Unfortunately, the censors are often right, at least in broad strokes: many Internet users get used to censorship and rarely or never try to bypass it. And censorship doesn’t always take the form of simply blocking sites and services. But there are still major efforts to beat technical censorship by technical means, and motivated users can generally take advantage of them. Millions of people are at least occasional users of censorship circumvention services, but it’s a perennial challenge to broaden this pool and give people the tools to maintain uncensored access over time.
Earlier this spring, I took part in a week-long book sprint event in Germany to create a second edition of How to Bypass Internet Censorship. The outcome of the sprint is a 240-page book, available by print-on-demand, for HTML browsing, and as a PDF or ePub download. This book gives details on a wide range of tools for a wide range of audiences, with information on the risks and limitations of particular approaches. It also suggests ways for people on uncensored or less-censored networks to help out.
There are also video interviews with me and other sprint participants discussing Internet censorship and circumvention.

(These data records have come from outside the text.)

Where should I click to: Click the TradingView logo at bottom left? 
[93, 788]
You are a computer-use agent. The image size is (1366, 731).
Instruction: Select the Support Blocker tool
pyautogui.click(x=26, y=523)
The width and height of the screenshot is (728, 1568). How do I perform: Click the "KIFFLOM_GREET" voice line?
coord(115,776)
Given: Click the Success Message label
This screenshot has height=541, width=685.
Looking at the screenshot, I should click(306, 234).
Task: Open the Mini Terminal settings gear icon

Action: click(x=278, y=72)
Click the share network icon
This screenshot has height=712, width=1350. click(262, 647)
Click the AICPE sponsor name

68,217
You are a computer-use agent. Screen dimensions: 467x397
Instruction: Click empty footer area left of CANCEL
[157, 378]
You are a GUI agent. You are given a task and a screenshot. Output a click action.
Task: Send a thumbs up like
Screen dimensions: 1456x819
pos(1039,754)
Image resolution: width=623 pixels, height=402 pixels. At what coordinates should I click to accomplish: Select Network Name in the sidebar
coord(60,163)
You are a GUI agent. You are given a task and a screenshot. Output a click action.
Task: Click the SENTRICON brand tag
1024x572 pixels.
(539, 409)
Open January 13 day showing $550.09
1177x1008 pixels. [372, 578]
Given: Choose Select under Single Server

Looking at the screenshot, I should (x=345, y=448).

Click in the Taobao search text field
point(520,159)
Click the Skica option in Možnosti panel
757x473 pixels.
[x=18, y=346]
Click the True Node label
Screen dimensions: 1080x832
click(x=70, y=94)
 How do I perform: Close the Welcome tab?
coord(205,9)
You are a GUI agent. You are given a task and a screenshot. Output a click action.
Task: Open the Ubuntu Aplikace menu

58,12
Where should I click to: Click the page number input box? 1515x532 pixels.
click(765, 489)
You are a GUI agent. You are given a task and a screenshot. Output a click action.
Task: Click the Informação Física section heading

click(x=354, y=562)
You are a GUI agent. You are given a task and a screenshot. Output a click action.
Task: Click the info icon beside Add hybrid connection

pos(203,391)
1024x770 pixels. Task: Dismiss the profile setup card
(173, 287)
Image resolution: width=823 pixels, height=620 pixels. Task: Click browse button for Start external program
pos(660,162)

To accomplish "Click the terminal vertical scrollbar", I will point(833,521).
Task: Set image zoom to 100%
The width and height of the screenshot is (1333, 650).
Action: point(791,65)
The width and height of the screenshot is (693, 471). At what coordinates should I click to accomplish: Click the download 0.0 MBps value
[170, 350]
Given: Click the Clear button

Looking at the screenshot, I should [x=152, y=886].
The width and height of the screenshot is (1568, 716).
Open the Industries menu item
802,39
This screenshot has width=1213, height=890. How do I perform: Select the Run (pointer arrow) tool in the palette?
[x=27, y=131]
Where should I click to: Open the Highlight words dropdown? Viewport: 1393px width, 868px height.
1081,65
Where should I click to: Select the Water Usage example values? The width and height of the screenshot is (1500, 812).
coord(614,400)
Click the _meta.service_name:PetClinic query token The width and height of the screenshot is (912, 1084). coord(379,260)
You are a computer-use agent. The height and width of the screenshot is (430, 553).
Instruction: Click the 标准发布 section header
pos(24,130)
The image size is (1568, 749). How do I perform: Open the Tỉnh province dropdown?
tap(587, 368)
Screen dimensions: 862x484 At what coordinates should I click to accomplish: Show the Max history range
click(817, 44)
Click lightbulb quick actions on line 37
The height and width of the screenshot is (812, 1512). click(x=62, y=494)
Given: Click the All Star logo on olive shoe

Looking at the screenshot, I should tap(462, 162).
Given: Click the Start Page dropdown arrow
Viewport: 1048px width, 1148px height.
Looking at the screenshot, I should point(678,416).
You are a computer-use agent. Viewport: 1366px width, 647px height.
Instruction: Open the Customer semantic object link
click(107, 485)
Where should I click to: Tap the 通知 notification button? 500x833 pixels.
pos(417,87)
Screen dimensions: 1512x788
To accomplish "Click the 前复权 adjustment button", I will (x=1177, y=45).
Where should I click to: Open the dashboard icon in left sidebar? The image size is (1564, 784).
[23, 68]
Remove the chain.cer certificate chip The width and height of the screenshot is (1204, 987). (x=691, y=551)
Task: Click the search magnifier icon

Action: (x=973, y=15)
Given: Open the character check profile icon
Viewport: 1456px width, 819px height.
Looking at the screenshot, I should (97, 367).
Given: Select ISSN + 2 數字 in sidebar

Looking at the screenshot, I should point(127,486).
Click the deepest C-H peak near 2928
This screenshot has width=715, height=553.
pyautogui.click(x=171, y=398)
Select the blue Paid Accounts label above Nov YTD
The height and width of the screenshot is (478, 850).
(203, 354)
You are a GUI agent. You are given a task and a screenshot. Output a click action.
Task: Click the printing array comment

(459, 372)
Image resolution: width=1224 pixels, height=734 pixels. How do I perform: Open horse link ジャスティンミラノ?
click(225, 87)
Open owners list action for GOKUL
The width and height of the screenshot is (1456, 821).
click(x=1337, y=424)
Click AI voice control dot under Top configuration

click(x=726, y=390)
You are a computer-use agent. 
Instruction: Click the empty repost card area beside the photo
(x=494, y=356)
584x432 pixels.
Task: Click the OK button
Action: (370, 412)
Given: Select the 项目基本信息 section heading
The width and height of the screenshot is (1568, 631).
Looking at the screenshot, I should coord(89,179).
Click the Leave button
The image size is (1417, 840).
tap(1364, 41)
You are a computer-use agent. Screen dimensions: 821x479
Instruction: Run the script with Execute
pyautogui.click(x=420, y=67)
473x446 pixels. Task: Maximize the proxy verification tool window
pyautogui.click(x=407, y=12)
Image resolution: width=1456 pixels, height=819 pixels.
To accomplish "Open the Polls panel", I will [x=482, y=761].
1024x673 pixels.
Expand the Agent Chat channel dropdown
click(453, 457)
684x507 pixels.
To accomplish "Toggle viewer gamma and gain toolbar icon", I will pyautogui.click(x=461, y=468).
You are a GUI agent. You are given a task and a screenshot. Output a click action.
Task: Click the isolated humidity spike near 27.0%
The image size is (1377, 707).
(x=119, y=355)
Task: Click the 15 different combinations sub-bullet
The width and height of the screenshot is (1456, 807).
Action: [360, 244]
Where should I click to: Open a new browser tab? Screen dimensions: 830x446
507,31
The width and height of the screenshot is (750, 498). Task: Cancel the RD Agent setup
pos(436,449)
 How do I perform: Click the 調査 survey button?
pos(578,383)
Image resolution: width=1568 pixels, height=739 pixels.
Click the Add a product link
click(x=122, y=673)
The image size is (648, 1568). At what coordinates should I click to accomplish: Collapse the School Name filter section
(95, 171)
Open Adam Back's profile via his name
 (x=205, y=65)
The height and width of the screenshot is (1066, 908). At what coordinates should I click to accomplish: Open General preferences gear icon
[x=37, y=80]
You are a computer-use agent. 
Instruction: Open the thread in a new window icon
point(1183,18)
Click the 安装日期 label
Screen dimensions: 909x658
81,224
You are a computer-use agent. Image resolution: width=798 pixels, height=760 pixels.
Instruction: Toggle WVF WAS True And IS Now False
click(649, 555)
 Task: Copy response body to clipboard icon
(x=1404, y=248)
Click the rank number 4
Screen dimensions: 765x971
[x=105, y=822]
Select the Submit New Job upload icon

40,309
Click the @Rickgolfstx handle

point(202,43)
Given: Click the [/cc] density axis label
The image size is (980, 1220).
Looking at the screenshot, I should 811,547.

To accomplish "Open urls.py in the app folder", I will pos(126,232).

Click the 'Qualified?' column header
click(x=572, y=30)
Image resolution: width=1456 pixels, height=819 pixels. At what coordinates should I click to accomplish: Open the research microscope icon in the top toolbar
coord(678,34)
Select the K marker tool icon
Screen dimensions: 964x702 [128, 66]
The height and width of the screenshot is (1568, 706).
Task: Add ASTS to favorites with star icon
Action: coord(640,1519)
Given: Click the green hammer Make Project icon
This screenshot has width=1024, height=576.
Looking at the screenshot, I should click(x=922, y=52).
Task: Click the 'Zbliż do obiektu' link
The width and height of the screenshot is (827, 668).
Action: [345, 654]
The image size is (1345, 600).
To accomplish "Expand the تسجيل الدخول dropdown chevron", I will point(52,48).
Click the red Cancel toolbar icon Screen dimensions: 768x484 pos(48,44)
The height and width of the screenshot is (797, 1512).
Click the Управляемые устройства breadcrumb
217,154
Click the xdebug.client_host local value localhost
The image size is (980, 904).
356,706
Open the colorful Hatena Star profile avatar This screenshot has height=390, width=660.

A book sprint is a collaborative process where a team produces or revises a book in a short, intense period, typically a single week. (This sprint was convened by FLOSS Manuals, an organization that uses book sprints and Internet collaboration to create open documentation for free and open source software and related technical topics. Their previous sprints have produced some great material in astonishingly short times.)
The manual is now being translated into several languages; if you’d like to help translate all or part of it into some language, please let FLOSS Manuals know!
One of the themes that we gave stronger emphasis in the second edition is the increasingly intimate connection between censorship and surveillance, and, conversely, between privacy and free speech. (One reason for this is that network devices that block particular words and phrases, or access to particular services, are thwarted when they can’t see what people are communicating. For example, it’s very easy for a firewall to block particular Wikipedia articles or Google search terms, but trickier when users use the secure version of Wikipedia or of Google Search.) This means that EFF’s HTTPS Everywhere software and the Tor project, both first conceived as privacy technologies, have significant anti-censorship applications (which are described in the book). It also means that censors are increasingly interested in blocking or subverting HTTPS encryption so that they can continue keeping an eye on the substance of people’s communications.
It’s also great to see that a subsequent book sprint has produced a manual on computer security and was able to re-use some of our material, which is licensed under a Creative Commons license.
There’s always more work to be done to document these topics clearly and completely. FLOSS Manuals has a wiki-like interface; if you have improvements to make, create an account and start editing!